(Saved entries)
▼▼▼
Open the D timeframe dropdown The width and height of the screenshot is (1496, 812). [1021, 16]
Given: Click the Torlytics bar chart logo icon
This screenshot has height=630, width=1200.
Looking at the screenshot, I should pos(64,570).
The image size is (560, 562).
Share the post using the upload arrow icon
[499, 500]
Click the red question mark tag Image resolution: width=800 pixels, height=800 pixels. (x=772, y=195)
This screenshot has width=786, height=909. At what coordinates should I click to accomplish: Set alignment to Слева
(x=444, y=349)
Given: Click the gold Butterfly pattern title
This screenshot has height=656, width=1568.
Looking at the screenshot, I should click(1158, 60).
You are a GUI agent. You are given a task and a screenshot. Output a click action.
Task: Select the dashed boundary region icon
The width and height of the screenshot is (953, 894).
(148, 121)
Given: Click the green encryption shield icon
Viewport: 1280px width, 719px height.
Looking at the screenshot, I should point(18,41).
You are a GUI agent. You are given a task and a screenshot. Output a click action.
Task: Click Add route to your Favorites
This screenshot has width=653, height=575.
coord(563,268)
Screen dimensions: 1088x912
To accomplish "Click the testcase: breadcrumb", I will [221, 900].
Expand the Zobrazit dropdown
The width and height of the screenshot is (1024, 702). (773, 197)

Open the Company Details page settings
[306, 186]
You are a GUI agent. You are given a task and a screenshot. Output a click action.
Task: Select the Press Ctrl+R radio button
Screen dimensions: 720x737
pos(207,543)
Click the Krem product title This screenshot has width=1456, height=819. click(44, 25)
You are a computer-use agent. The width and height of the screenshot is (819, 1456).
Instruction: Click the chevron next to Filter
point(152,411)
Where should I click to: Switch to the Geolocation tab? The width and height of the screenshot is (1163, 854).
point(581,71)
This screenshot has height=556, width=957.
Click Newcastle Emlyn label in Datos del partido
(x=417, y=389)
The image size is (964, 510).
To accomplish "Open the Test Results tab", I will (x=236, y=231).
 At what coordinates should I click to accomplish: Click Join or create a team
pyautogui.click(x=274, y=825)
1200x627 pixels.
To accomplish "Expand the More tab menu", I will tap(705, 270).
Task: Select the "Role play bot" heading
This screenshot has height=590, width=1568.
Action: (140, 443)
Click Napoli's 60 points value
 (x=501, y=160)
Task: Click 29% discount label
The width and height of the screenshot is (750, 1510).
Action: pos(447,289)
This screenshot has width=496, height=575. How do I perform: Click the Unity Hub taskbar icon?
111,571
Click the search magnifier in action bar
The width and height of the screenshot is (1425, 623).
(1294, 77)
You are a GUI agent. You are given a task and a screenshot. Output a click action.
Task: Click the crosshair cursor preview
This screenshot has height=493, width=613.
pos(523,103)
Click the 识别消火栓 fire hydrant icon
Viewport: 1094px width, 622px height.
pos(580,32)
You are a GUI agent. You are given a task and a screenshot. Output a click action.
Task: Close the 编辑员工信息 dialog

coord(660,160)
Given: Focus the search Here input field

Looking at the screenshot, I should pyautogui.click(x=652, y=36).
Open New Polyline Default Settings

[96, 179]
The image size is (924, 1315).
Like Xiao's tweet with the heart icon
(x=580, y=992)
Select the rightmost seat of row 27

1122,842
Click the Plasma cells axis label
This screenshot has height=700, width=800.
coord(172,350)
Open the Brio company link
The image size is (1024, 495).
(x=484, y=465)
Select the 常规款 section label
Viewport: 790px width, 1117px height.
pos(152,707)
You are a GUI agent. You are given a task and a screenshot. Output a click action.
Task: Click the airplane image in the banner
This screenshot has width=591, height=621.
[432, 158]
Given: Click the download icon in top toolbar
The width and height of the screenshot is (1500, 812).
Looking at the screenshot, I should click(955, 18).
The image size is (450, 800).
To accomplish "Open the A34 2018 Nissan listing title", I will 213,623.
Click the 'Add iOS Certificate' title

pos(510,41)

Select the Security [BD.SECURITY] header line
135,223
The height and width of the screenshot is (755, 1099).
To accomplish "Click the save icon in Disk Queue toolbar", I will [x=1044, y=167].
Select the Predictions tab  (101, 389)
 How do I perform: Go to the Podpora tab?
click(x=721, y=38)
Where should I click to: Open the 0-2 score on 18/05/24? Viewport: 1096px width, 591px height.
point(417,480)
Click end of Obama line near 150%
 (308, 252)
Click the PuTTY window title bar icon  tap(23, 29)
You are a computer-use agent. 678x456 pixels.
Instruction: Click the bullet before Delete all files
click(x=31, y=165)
▲▲▲
> _Directions_:
Give back the records above exactly, limited to the lines between the one holding "Task: Select the dashed boundary region icon" and the one holding "Task: Click 29% discount label", inclusive.

> _Response_:
Task: Select the dashed boundary region icon
The width and height of the screenshot is (953, 894).
(148, 121)
Given: Click the green encryption shield icon
Viewport: 1280px width, 719px height.
Looking at the screenshot, I should point(18,41).
You are a GUI agent. You are given a task and a screenshot. Output a click action.
Task: Click Add route to your Favorites
This screenshot has width=653, height=575.
coord(563,268)
Screen dimensions: 1088x912
To accomplish "Click the testcase: breadcrumb", I will [221, 900].
Expand the Zobrazit dropdown
The width and height of the screenshot is (1024, 702). (773, 197)

Open the Company Details page settings
[306, 186]
You are a GUI agent. You are given a task and a screenshot. Output a click action.
Task: Select the Press Ctrl+R radio button
Screen dimensions: 720x737
pos(207,543)
Click the Krem product title This screenshot has width=1456, height=819. click(44, 25)
You are a computer-use agent. The width and height of the screenshot is (819, 1456).
Instruction: Click the chevron next to Filter
point(152,411)
Where should I click to: Switch to the Geolocation tab? The width and height of the screenshot is (1163, 854).
point(581,71)
This screenshot has height=556, width=957.
Click Newcastle Emlyn label in Datos del partido
(x=417, y=389)
The image size is (964, 510).
To accomplish "Open the Test Results tab", I will (x=236, y=231).
 At what coordinates should I click to accomplish: Click Join or create a team
pyautogui.click(x=274, y=825)
1200x627 pixels.
To accomplish "Expand the More tab menu", I will tap(705, 270).
Task: Select the "Role play bot" heading
This screenshot has height=590, width=1568.
Action: (140, 443)
Click Napoli's 60 points value
 (x=501, y=160)
Task: Click 29% discount label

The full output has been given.